Dayang Sumbi pun kemudian meminta kepada sang Ayah untuk pergi mengasingkan diri ke sebuah bukit dengan ditemani seekor anjing jantan, yaitu si Tumang. Selama pengasingannya, ia mengisi waktu dengan menenun. Satu waktu, saat Dayang Sumbi sedang asyik menenun di atas bale-bale, torak yang digunakannya jatuh ke bawah. Karena ia merasa malas untuk mengambilnya, ia hanya berkata “Siapa saja yang bisa mengambilkan torak itu, bila laki-laki akan saya jadikan suami, dan bila perempuan akan saya jadikan saudara”.
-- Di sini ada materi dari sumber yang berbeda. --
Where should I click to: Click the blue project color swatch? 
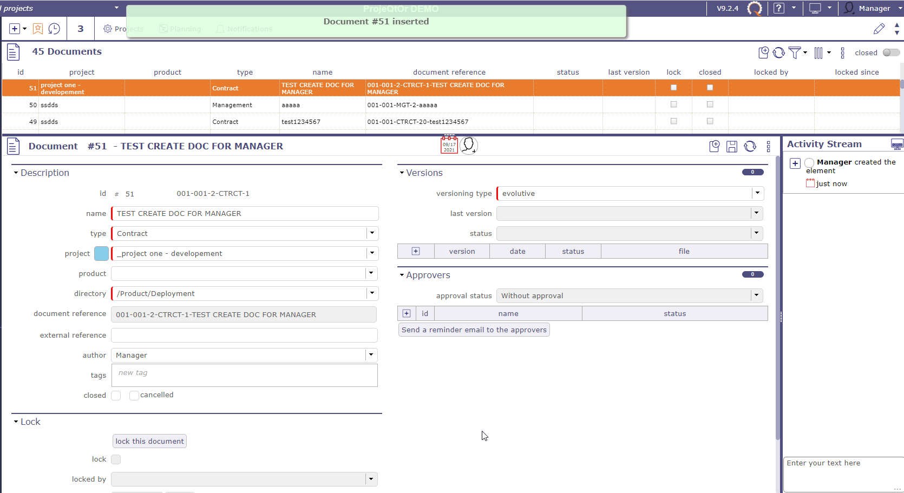coord(101,253)
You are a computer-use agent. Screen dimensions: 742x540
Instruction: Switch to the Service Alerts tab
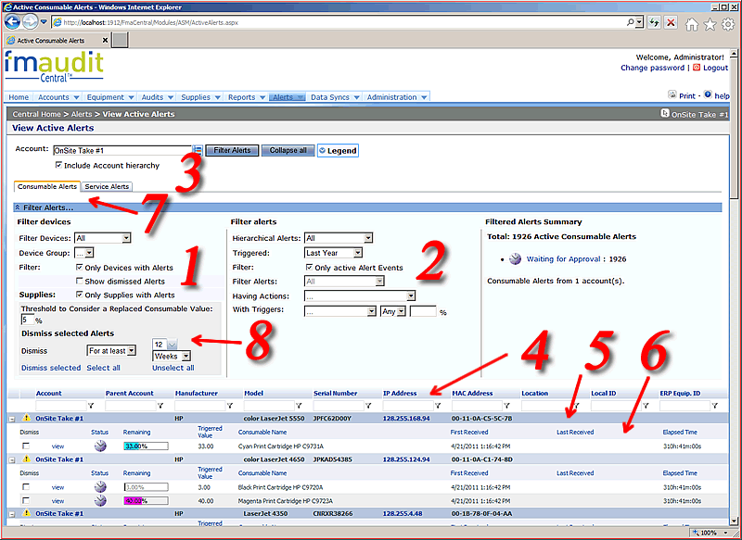tap(107, 186)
Di luar dugaan ternyata yang mengambilkan torak itu adalah Si Tumang. Dayang Sumbi pun harus memenuhi janjinya dan menikah dengan Si Tumang yang sebenarnya ia adalah seorang dewa yang tampan dan gagah. Raja yang mendengarnya merasa malu hingga Dayang Sumbi kembali diasingkan ke hutan untuk hidup hanya ditemani si Tumang.
Namun, pada malam bulan purnama, Dayang Sumbi terkejut karena si Tumang berubah ke wujud aslinya. Ia sempat tak percaya dan menganggap itu hanyalah mimpi sampai akhirnya Dayang Sumbi hamil dan melahirkan seorang anak laki-laki yang tampan. Mereka memberi nama anak laki-laki itu Sangkuriang. Maka, ia pun tumbuh menjadi laki-laki tampan dan kuat.
Suatu hari, Dayang Sumbi yang sedang ingin makan hati menjangan (kijang) menyuruh Sangkuriang untuk berburu sambil ditemani Si Tumang. Tapi setelah sekian lama pergi ke hutan, ia tak menemukan satu hewan pun. Sampai akhirnya ia melihat seekor babi hutan yang sedang lari, ia pun menyuruh Si Tumang untuk mengejarnya. Namun Si Tumang hanya diam saat melihat babi hutan tersebut, karena ia tahu babi hutan itu adalah Wayung Hyang yang sebenarnya nenek dari Sangkuriang. Kesal melihat Si Tumang yang diam saja, Sangkuriang pun menakut-nakuti Si Tumang dengan panahnya, tapi ternyata anak panah itu terlepas dan mengenai Si Tumang.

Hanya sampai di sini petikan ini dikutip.